Re: Are g_try_malloc() and g_free() thread-safe?



> Can anyone say with certainty whether g_try_malloc() and g_free() are
> thread-safe?  I've spent considerable time searching mailing lists and
> googling and have found only sketchy opinions at best.

glib itself is thread safe, while the user-side is not. g_malloc and
g_free is thread safe. a GList for instance is not.

> Historically, I have been wrapping all of my allocations and releases in
> a global mutex, but this seems far from optimal.  I assume that these
> functions are implementations of malloc() and free(), but again it seems
> there is no definitive answer to my question.

malloc and free are not thread-safe unless you define _REENTRANT or such
alike. g_malloc/g_free do not wrap around malloc/free. glib has its own
internal memory management as far as I know.
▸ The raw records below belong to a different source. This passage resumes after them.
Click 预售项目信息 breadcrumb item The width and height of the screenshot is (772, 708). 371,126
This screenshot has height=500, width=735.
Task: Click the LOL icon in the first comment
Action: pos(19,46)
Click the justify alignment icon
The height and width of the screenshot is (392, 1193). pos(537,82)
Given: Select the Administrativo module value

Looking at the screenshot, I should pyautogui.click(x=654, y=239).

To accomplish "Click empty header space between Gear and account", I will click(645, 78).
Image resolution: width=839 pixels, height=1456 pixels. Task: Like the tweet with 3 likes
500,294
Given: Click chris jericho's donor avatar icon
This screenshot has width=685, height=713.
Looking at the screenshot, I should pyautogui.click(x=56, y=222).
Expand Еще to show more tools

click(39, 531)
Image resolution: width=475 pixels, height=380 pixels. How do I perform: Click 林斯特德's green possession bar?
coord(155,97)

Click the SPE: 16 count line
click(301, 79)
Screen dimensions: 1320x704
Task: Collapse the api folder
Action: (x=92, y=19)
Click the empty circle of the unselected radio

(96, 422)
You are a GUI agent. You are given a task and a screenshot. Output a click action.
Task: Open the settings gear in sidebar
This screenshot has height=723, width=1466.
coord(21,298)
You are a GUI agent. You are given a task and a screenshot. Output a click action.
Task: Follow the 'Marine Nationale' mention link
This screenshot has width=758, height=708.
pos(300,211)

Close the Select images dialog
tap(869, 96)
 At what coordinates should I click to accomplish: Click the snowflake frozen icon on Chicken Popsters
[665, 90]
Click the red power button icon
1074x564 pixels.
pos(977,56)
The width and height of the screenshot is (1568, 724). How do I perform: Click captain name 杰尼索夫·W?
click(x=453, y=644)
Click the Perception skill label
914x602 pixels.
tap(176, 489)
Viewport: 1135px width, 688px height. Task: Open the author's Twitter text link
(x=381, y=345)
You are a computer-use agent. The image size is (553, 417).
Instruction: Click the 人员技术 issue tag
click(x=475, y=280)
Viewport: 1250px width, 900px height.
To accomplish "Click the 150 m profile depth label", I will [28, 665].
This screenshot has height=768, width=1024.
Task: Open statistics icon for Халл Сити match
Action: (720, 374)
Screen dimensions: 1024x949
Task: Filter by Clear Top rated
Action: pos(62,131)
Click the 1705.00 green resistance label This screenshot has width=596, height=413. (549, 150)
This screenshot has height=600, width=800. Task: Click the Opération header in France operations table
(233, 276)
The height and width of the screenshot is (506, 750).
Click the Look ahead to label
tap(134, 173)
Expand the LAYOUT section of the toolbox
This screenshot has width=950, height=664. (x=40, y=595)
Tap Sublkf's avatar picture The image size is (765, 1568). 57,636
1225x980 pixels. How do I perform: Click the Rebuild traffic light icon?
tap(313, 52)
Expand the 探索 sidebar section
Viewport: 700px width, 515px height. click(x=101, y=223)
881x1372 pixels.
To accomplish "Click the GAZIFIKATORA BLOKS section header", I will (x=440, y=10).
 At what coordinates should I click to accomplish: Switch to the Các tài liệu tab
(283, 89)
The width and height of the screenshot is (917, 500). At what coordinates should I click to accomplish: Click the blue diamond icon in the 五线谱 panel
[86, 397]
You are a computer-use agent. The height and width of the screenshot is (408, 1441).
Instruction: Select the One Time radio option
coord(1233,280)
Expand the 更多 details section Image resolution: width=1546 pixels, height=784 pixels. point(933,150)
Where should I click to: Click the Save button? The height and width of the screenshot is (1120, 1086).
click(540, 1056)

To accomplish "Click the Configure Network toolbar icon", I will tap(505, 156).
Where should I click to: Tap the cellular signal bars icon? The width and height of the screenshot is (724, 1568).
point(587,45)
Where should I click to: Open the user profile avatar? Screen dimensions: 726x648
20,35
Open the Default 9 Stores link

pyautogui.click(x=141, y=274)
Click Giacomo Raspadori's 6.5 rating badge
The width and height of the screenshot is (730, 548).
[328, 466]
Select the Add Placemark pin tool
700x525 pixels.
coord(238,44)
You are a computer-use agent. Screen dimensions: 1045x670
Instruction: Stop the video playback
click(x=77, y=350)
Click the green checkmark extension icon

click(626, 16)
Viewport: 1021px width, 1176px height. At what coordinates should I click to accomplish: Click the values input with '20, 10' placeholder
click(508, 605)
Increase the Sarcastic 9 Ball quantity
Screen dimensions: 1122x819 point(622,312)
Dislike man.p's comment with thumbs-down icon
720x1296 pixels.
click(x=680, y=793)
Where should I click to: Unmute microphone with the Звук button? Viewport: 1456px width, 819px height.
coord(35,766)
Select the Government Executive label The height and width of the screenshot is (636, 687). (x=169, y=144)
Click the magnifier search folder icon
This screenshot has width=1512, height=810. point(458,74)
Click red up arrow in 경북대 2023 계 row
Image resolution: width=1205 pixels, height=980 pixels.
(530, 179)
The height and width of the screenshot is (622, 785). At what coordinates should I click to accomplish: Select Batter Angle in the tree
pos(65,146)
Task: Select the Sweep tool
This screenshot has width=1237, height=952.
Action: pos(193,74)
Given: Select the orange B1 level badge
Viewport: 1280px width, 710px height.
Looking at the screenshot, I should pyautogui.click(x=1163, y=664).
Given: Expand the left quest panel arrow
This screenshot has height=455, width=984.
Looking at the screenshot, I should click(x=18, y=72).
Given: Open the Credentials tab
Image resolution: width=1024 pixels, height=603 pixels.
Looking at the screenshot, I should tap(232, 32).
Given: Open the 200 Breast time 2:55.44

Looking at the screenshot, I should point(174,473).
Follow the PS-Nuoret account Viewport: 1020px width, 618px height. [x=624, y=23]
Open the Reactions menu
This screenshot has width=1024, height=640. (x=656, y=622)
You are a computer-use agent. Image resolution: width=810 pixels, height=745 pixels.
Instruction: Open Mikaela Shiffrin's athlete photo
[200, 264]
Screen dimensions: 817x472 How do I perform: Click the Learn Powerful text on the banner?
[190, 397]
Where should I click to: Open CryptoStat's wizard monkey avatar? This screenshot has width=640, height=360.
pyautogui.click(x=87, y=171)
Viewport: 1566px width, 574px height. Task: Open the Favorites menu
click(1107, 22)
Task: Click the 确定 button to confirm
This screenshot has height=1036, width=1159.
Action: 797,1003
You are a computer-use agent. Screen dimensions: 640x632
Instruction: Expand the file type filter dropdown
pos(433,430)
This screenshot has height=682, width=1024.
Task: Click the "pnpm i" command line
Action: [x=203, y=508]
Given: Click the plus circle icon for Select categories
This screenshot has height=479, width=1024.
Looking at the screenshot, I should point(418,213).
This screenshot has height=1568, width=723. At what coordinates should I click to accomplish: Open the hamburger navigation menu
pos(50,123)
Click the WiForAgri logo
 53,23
> If these functions lock the heap during memory allocations and releases
> then my wrappers are pointless.  However, I have noticed that when I
> don't use the global mutex wrapper, g_try_malloc will often return an
> invalid address (not NULL as documented) or my data will be corrupt when
> it is access across threads.

That should not happen.

> Basically, my application has several threads which push and pop
> "messages" to/from a linked-list.  The data (message) for each node is
> allocated from the heap when it is "pushed" and freed by the processing
> loop when it is "popped".  The result is that there can be several
> hundred messages which are allocated and freed within a very microscopic
> time frame.  Since my linked-list is independently locked
> (g_static_mutex_lock), I am confident the problem lies outside the list
> mechanism.

In that case. there is a glib but out there. Atleast that is my toughts.